A preliminary issue arises out of the lodgement of the appeal. Does the
appellant have a right of appeal according to the third party appeal
provisions set out in s 117 of the Planning Act?
THE PROCEDURAL ASPECTS
There are no specific provisions under the Planning Act to facilitate the
determination of a preliminary issue of the present type. The scheme
of the Act is that the Tribunal only becomes seized of a matter after it
has been referred to mediation and mediation has been unsuccessful.

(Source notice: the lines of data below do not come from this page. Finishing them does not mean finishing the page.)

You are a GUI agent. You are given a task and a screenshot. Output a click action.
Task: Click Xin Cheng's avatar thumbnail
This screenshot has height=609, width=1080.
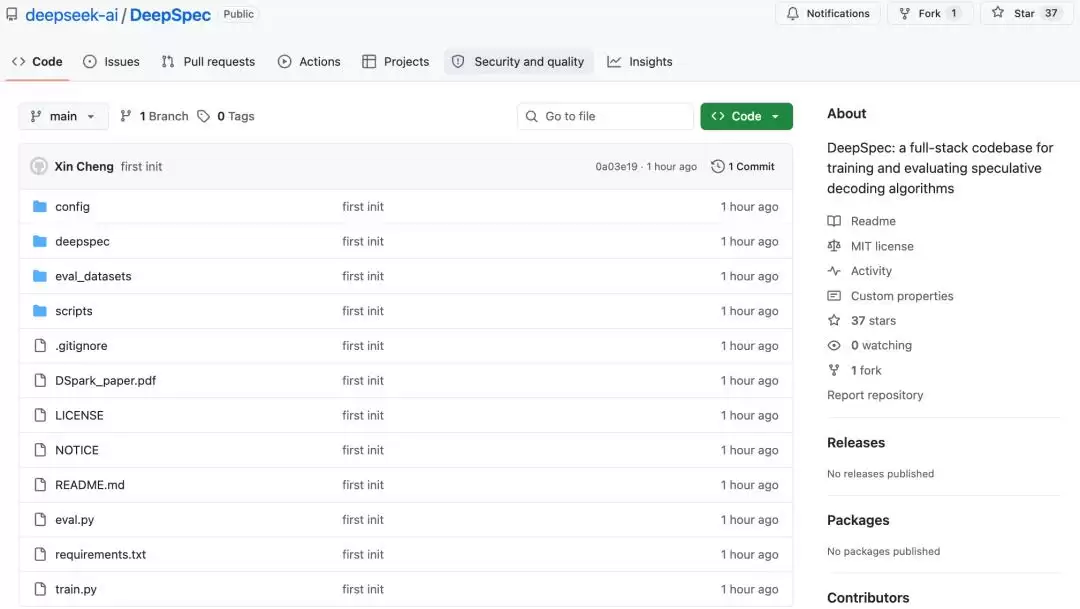tap(39, 166)

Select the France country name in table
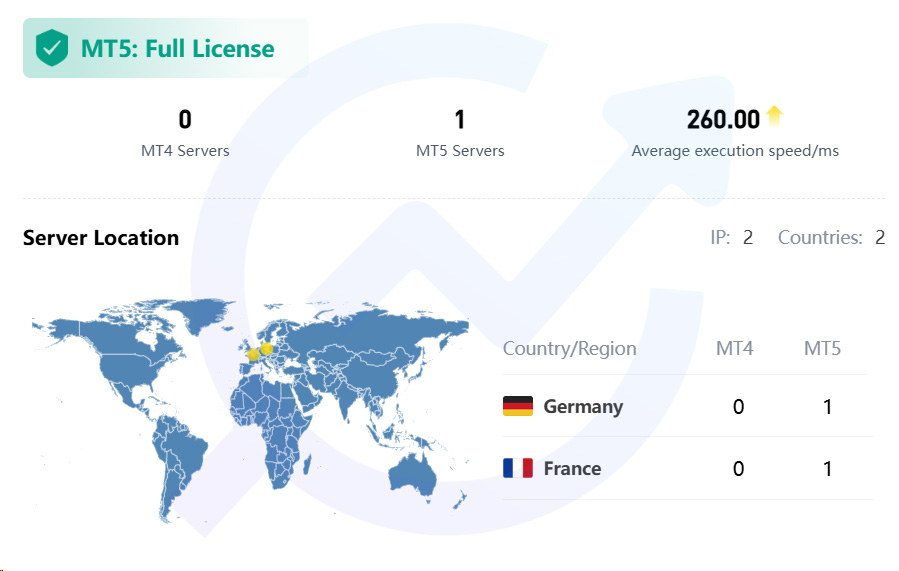click(x=572, y=468)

It makes good sense to deal with the threshold issue in the present
proceeding as quickly as possible because it goes to the heart of the
matter. If the appellant has no right of appeal it makes no sense for
this matter to be referred to mediation (which cannot dispose of the
issue) and subsequently to the Tribunal for a determination on the
merits. If the matter were to run that course the proceedings would be
unduly protracted and incur unnecessary expense.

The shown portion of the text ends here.